Subject shippers' approval. Like the previous restriction, this is also a "condition precedent" which can cause the fixture to fail to be binding if the shippers do not accept the ship to load the cargo. Again, also like the previous restriction, this can require a third party's approval before a charter between the owner and the charterer becomes binding.

 

Straight bill of lading.  This is defined in the United States Pomerene Bills of Lading Act 1916, section 2 of which states that such a bill of lading is “A bill in which it is stated that the goods are consigned to a specified person . . .“.

Subject to . . . Many other examples can be cited of the use of "subjects" and both owners and charterers and their middlemen, the shipbrokers, do have considerable imagination to invent and introduce new situations which are meant to influence the enforceability of a time charter or a voyage charter.
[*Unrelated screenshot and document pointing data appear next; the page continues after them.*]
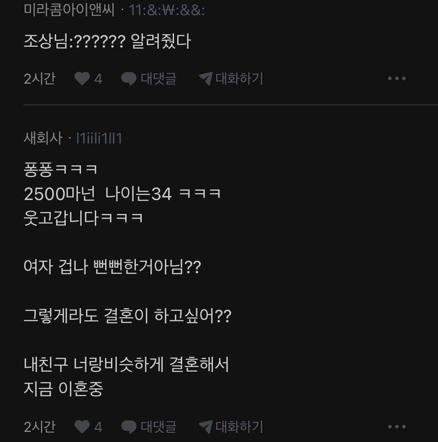Tap the 조상님 알려줬다 comment text
Screen dimensions: 438x442
(107, 42)
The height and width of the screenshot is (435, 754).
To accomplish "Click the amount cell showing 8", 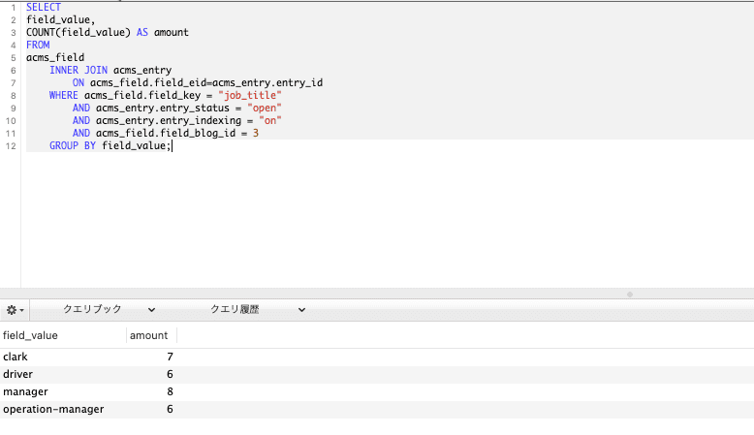I will [x=170, y=391].
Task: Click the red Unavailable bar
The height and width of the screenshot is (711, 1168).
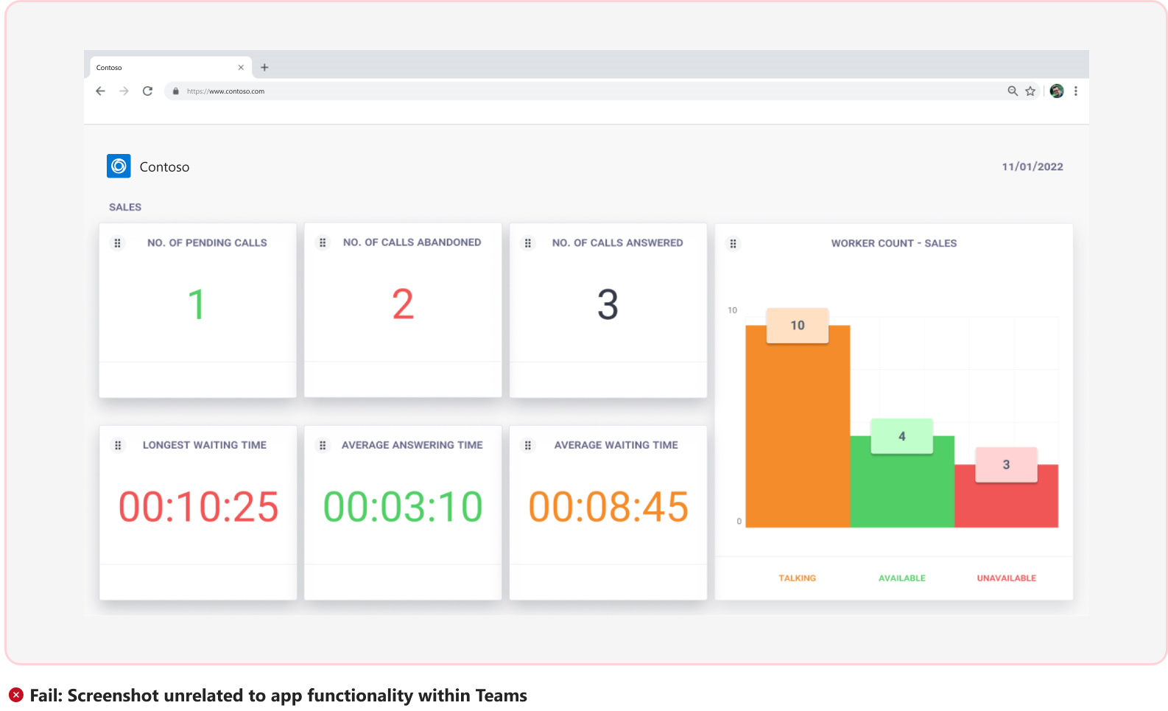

SSW. This is an abbreviation for "Summer Salt Water" and refers to the draught of the ship when it is loaded to its summer load line in salt water, that is, in the open sea. The summer draught is the maximum draught to which the ship can be loaded depending on the "freeboards" and "loadlines" assigned to it by the assigning authorities.

 

Subject to strike and lockout clause. In a similar manner to "subject to dry-docking clause", this qualification indicates that the parties are in agreement to all the terms provided one party accepts the wording of a clause setting out the rights and responsibilities of the parties should the event mentioned take place.

Spot market. When a shipowner or vessel operator wishes to use the vessel for tramping services, on voyage charters only, he is said to offer his ship on the spot market.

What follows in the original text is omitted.